Another day another VCSA issue. this morning when I tried to log into vCenter it essentially threw the infamous 503 Service Unavailable error.
And off I went looking into what was it this time. the usual checks on disk space looked okay on first glance.
df -h Filesystem Size Used Avail Use% Mounted on devtmpfs 7.9G 0 7.9G 0% /dev tmpfs 7.9G 664K 7.9G 1% /dev/shm tmpfs 7.9G 684K 7.9G 1% /run tmpfs 7.9G 0 7.9G 0% /sys/fs/cgroup /dev/sda3 11G 6.3G 3.8G 63% / tmpfs 7.9G 1.3M 7.9G 1% /tmp /dev/mapper/autodeploy_vg-autodeploy 9.8G 23M 9.2G 1% /storage/autodeploy /dev/mapper/archive_vg-archive 50G 47G 14M 100% /storage/archive /dev/mapper/log_vg-log 9.8G 3.4G 5.9G 37% /storage/log /dev/mapper/seat_vg-seat 25G 22G 1.3G 95% /storage/seat /dev/mapper/imagebuilder_vg-imagebuilder 9.8G 23M 9.2G 1% /storage/imagebuilder /dev/mapper/core_vg-core 50G 15G 33G 31% /storage/core /dev/mapper/db_vg-db 9.8G 676M 8.6G 8% /storage/db /dev/mapper/netdump_vg-netdump 985M 1.3M 916M 1% /storage/netdump /dev/mapper/dblog_vg-dblog 15G 470M 14G 4% /storage/dblog /dev/mapper/updatemgr_vg-updatemgr 99G 2.3G 92G 3% /storage/updatemgr /dev/sda1 120M 34M 78M 31% /boot
the /storage/archive is supposed to use 100% so no issues there, bu the another suspect was “/storage/seat” which was at 95% which was odd, close to full but not quite.

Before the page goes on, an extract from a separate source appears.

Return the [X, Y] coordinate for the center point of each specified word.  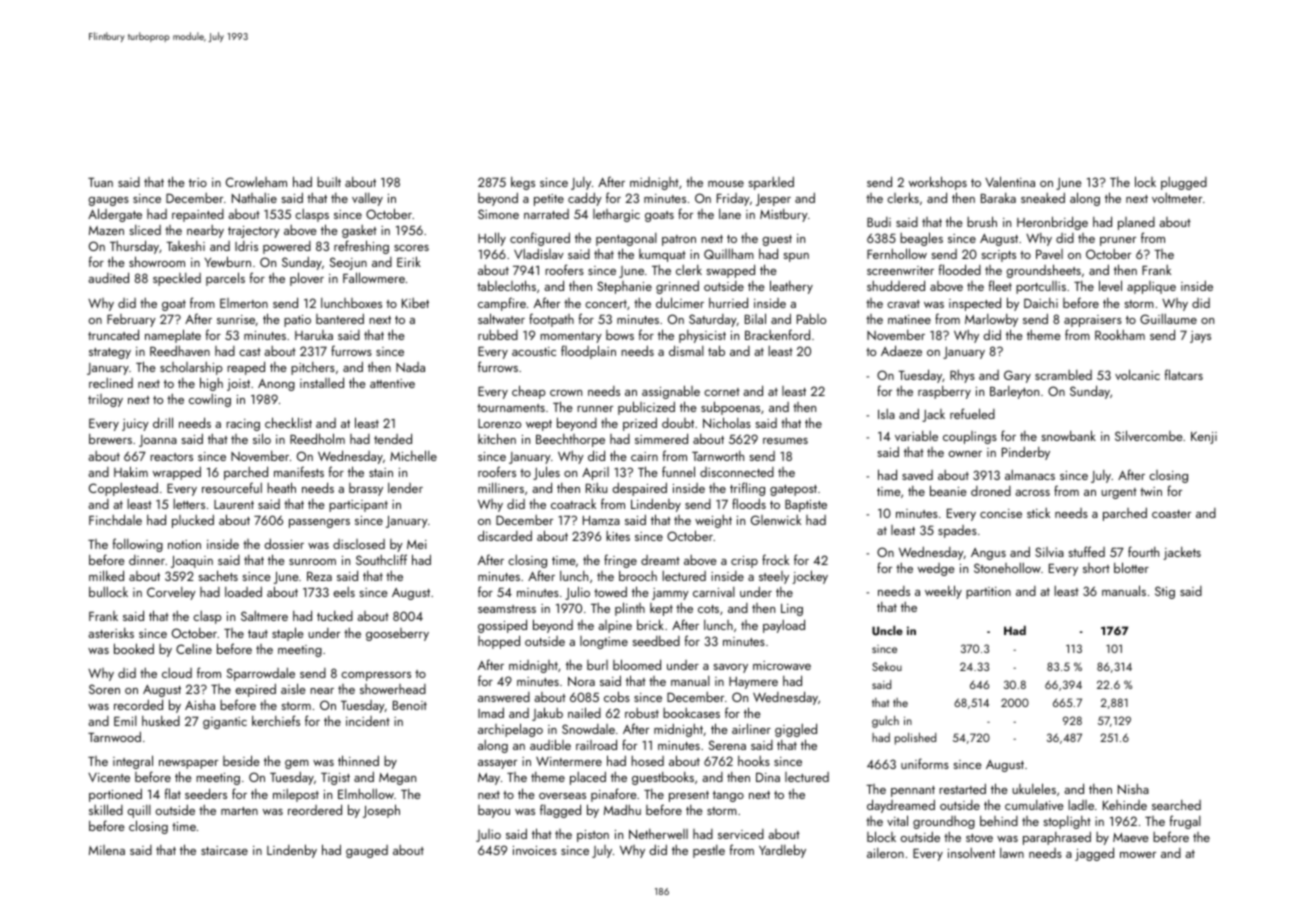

So I started searching for keywords “Errors” “full” in the vpx.log until i found this error message.
#fgrep -R -i "Error" vpxd.log 2019-10-03T15:40:18.849-07:00 error vpxd [[email protected] sub=vpxdVdb] Shutting down the VC as there is not enough free space for the Database(used: 95%; threshold: 95%).
So the fix was to either increase the disk size or clean up the events database.
I decided to cleanup the tables. I found this VMware KB but 6.7 does not have any vpx_event or _vpx_even_arg tables but instead has “vpx_event_1” to “vpx_event_48” and same for vpx_event_arg_xx tables.
After logging into the pgdb I started running the following command
truncate table vpx_event_1 cascade;
after running it for about 10 tables I could see space cleanup to 90%, so I googled and found this community thread that had the quick way to cleanup all the events tables.
DO $$ DECLARE rec record; BEGIN FOR rec IN SELECT * FROM pg_tables WHERE tablename ~ '^vpx_event_[0-9].*' ORDER BY tablename LOOP EXECUTE 'TRUNCATE TABLE ' || quote_ident(rec.schemaname) || '.' || quote_ident(rec.tablename) || ' CASCADE'; END LOOP; END$$;
And one for vpx_event_arg
DO $$ DECLARE rec record; BEGIN FOR rec IN SELECT * FROM pg_tables WHERE tablename ~ '^vpx_event_arg_[0-9].*' ORDER BY tablename LOOP EXECUTE 'TRUNCATE TABLE ' || quote_ident(rec.schemaname) || '.' || quote_ident(rec.tablename) || ' CASCADE'; END LOOP; END$$;
Down to 11% usage, reboot VCSA for good measure and take backup snapshot. All good.